The reaction among the passengers to this data quality flaw varies. Most people who seem to be frequent commuters don’t seem to bother but keeps calm and carries on. Tourists on the other hand get confused and immediately try to appoint the culprit among them who apparently got them on the wrong train.
As the information system keeps on announcing the next station as the one we just left everyone not being new passengers keeps calm and carries on in the opposite direction of the data presented.
Big data quality issues
The problem with wrong journey settings in data collection within public transportation has actually been a challenge I have worked with a lot.

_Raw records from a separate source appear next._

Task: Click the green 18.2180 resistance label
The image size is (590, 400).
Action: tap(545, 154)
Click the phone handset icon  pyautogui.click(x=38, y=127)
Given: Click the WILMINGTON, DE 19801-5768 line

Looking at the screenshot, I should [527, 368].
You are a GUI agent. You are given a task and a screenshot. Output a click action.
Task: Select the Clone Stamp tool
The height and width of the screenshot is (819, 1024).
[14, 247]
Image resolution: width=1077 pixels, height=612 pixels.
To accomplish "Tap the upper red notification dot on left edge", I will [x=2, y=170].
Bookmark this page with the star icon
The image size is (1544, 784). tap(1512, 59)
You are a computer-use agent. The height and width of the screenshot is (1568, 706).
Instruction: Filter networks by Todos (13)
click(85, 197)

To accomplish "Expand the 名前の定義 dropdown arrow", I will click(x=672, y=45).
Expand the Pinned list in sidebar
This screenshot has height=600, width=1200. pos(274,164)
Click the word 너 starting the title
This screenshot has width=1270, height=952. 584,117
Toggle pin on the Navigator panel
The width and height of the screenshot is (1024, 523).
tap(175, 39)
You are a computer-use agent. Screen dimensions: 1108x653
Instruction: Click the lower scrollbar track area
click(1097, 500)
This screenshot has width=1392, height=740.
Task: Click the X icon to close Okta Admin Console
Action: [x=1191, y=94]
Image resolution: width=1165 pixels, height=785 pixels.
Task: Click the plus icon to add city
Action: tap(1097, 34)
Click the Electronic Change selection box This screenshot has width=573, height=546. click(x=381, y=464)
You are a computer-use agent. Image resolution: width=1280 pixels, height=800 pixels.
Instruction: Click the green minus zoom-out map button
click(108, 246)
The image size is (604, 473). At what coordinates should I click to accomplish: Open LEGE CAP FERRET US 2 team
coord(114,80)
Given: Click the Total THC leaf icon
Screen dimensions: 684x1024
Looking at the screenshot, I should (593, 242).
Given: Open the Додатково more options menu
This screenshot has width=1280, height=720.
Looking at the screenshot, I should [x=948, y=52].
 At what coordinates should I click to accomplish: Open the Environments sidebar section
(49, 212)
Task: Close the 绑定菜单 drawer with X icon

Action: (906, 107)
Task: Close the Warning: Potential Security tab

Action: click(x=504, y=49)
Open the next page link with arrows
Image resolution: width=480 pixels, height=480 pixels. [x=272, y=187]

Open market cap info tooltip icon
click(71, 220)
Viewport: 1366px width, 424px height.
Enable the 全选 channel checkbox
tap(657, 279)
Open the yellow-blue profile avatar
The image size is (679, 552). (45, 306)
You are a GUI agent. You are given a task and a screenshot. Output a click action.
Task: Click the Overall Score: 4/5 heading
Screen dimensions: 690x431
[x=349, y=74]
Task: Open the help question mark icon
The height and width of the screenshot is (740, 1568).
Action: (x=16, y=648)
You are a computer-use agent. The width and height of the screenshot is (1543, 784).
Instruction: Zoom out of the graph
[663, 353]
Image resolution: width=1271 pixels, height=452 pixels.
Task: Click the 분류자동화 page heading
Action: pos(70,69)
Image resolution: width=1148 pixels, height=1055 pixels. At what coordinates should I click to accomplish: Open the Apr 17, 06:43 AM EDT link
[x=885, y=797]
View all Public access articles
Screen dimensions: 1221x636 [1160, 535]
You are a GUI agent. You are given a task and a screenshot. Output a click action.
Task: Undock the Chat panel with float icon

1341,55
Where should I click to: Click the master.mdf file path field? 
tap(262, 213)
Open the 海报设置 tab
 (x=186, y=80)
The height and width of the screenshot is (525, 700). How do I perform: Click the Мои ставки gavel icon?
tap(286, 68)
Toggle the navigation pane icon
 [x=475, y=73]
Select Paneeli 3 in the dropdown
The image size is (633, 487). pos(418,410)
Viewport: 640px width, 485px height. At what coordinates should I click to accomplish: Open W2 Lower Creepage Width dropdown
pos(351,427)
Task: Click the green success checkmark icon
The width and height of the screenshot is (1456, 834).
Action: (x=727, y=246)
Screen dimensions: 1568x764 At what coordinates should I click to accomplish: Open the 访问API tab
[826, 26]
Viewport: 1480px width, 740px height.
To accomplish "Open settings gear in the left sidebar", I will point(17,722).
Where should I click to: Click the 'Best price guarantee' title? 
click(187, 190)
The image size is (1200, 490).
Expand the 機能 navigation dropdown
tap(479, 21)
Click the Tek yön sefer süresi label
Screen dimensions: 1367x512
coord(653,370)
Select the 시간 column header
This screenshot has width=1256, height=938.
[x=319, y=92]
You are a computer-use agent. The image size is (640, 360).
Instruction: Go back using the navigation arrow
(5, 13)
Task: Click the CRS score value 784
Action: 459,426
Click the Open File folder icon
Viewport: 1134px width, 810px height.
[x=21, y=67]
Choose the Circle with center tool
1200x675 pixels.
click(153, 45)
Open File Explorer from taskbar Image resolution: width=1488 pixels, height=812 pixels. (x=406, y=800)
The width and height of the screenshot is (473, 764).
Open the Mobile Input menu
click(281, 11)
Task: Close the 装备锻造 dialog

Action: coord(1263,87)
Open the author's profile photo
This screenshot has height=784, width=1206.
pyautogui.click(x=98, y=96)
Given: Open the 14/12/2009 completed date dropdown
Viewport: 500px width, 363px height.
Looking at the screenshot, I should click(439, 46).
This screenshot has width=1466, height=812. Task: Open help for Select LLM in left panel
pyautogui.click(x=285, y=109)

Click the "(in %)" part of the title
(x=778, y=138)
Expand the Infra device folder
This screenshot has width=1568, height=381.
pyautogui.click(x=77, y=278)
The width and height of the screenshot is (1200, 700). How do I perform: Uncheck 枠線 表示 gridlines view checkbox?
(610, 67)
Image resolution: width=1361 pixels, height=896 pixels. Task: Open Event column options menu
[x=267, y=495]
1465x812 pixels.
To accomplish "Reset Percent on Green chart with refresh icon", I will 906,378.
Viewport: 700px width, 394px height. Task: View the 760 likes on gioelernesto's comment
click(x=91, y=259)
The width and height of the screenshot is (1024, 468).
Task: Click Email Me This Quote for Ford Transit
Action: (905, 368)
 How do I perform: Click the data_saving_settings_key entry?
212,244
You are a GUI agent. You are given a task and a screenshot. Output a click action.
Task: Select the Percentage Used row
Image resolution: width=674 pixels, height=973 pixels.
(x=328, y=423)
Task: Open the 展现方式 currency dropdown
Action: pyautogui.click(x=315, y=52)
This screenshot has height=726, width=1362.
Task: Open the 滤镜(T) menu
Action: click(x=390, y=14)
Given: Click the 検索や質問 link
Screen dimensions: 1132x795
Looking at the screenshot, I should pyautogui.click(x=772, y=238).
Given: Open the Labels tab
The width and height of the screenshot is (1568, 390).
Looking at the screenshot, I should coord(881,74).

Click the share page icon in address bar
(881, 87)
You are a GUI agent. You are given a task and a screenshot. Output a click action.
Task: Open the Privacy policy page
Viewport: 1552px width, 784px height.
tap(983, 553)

Besides confusing the passengers if presented on the onboard passenger information display and voicing, the data collection may also be corrupted leading to data quality issues when data is stored in a data warehouse or by other techniques in order to facilitate analysis of passenger travel patterns, how well the services applies to schedules and other reporting based on these big numbers of transaction data collected every day.
Aligning with master data
The challenge is to correctly join the transaction data with the right master data entities. A vehicle stop, and in some cases the passenger boarding and alighting, must be associated with the right product being a given journey on a given service according to a given time schedule.
Many other exploitations of big data shares the same basic data quality challenge. If we don’t get the transaction data joined correctly with the master data entities involved, any analysis and reporting may be going in the wrong direction.